> _TASK_: Please repeat the lines below, exactly and only, from the one that holds "The image size is (600, 506)." through the one that holds "Viewport: 741px width, 562px height.".

> _PROVIDED DATA_:

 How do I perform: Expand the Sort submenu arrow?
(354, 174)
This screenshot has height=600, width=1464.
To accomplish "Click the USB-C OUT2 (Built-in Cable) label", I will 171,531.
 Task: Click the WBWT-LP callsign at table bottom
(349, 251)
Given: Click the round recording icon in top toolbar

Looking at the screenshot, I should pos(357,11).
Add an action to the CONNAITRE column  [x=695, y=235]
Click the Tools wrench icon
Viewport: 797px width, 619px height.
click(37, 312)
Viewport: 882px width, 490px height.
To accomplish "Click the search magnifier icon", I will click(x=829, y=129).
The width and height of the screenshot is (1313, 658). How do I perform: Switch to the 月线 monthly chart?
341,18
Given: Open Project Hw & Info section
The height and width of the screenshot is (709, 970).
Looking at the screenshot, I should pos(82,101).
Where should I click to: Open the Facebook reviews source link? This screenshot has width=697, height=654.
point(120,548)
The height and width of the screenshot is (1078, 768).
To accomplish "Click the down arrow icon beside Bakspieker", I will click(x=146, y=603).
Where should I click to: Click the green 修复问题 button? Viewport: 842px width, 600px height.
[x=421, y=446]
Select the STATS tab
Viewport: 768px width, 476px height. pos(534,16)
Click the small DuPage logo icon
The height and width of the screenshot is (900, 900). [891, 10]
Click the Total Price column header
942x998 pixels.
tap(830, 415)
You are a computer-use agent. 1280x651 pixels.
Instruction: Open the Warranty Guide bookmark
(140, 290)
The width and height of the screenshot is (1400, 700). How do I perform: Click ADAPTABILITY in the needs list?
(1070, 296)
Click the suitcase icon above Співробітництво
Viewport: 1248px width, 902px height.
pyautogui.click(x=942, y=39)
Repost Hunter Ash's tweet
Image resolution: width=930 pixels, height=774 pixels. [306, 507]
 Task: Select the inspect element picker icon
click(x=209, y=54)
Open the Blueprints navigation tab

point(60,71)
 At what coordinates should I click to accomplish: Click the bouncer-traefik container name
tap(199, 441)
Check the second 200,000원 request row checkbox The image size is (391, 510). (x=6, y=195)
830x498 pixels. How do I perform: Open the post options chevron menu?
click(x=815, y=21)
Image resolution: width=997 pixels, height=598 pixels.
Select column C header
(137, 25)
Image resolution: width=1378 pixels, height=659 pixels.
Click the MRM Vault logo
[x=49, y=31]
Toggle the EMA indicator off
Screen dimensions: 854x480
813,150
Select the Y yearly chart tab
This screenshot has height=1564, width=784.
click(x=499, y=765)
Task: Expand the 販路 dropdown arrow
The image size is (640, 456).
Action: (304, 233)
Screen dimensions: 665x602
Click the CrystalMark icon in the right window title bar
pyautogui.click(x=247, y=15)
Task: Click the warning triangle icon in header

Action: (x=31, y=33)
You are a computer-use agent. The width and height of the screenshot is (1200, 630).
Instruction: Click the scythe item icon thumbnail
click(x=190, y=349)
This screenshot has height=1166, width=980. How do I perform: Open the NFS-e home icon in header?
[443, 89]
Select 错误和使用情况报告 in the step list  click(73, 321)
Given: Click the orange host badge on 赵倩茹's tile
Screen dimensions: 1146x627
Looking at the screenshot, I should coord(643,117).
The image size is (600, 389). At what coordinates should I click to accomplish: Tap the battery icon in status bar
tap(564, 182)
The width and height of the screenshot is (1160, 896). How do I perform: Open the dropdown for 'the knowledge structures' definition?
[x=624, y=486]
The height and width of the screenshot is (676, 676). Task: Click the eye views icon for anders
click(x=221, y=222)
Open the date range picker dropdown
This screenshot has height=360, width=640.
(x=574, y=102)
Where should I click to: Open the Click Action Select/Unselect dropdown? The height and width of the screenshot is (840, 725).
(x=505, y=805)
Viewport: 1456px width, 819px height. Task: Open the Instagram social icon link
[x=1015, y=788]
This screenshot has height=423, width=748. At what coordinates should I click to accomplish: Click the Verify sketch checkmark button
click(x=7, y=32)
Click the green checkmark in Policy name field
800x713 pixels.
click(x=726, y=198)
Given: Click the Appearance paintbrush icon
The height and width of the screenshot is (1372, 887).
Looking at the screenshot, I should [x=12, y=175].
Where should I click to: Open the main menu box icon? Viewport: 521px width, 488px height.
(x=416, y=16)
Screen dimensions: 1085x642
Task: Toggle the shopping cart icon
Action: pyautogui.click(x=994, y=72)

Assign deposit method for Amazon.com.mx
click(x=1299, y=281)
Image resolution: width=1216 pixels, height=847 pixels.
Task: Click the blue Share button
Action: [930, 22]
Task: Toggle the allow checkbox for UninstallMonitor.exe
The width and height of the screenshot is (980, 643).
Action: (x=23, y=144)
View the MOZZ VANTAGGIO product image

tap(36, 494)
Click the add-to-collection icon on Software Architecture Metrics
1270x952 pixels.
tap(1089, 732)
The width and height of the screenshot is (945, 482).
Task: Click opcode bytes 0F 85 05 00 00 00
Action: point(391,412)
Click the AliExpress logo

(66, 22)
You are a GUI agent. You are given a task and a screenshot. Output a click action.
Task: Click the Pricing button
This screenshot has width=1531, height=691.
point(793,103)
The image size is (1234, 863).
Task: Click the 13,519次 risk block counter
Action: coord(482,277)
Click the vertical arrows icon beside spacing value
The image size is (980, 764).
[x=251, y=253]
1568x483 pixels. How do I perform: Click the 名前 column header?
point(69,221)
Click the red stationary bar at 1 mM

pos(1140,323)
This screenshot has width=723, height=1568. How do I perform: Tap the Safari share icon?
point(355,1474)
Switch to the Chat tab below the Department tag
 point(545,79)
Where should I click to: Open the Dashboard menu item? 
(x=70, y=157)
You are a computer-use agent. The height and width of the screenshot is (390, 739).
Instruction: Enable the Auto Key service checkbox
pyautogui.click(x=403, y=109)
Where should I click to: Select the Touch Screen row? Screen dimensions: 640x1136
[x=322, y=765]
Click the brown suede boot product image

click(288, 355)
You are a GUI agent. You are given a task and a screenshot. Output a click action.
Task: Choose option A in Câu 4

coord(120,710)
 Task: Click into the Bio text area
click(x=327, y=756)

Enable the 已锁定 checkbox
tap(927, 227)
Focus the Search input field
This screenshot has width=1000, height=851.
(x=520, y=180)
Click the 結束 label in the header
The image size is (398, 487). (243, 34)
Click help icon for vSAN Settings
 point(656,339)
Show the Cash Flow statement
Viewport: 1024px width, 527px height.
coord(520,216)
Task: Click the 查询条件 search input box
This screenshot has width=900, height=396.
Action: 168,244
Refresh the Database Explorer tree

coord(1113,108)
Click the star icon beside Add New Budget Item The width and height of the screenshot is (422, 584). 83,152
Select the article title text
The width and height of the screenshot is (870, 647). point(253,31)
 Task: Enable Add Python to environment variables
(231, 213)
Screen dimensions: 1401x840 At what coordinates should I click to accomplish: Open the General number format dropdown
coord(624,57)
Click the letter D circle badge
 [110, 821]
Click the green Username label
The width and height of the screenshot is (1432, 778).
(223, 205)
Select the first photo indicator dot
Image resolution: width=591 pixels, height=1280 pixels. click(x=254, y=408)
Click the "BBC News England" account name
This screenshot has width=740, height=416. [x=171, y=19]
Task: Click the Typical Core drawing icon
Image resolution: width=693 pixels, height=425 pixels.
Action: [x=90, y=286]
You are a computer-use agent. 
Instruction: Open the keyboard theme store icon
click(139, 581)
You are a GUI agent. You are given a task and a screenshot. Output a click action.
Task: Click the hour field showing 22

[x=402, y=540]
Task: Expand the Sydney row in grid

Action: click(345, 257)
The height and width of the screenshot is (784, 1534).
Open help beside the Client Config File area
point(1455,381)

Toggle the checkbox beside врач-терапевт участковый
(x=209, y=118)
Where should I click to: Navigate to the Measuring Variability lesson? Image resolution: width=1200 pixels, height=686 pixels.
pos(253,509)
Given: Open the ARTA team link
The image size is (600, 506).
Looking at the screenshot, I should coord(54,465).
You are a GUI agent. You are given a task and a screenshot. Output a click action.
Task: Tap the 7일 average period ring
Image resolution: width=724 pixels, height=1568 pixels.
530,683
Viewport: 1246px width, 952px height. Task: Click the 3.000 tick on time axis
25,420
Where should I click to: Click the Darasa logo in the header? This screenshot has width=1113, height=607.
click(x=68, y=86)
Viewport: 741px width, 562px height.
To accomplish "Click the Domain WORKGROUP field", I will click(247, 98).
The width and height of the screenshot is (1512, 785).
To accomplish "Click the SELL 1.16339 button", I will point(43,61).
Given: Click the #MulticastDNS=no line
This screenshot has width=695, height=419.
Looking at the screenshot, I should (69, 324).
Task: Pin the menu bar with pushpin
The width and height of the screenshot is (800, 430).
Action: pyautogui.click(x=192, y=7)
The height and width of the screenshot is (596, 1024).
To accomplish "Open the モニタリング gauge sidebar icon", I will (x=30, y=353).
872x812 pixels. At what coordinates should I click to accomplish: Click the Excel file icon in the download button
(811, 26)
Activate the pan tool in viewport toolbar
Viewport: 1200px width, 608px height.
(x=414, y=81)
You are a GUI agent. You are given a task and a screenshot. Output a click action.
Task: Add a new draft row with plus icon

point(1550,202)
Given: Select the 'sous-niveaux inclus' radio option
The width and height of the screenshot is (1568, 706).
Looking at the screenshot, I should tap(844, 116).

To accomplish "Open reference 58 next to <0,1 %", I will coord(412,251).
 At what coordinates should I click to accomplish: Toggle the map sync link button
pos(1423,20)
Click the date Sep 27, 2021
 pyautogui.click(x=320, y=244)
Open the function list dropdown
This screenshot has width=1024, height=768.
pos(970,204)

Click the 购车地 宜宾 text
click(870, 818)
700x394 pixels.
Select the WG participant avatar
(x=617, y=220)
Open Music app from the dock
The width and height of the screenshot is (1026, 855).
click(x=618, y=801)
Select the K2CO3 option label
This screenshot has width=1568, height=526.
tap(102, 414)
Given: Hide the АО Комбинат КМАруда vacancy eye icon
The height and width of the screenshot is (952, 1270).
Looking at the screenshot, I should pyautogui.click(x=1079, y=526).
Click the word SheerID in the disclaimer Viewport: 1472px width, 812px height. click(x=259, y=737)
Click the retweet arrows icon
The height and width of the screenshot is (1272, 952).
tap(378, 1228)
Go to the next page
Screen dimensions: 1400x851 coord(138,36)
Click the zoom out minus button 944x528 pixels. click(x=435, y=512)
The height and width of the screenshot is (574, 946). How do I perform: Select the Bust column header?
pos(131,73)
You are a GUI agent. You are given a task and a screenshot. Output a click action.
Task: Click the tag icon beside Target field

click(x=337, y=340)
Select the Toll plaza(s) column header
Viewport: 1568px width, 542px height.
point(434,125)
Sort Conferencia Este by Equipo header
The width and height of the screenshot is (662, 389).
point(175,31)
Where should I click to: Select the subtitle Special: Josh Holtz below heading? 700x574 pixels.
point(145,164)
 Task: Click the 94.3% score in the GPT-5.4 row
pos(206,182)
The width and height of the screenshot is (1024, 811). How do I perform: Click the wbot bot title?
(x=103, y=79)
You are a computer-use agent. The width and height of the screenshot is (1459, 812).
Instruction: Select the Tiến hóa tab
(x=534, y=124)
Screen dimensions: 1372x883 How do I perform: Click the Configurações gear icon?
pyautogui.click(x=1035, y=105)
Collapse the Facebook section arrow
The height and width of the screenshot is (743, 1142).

> _EXERCISE RESPONSE_:
The image size is (600, 506).
Looking at the screenshot, I should coord(54,465).
You are a GUI agent. You are given a task and a screenshot. Output a click action.
Task: Tap the 7일 average period ring
Image resolution: width=724 pixels, height=1568 pixels.
530,683
Viewport: 1246px width, 952px height. Task: Click the 3.000 tick on time axis
25,420
Where should I click to: Click the Darasa logo in the header? This screenshot has width=1113, height=607.
click(x=68, y=86)
Viewport: 741px width, 562px height.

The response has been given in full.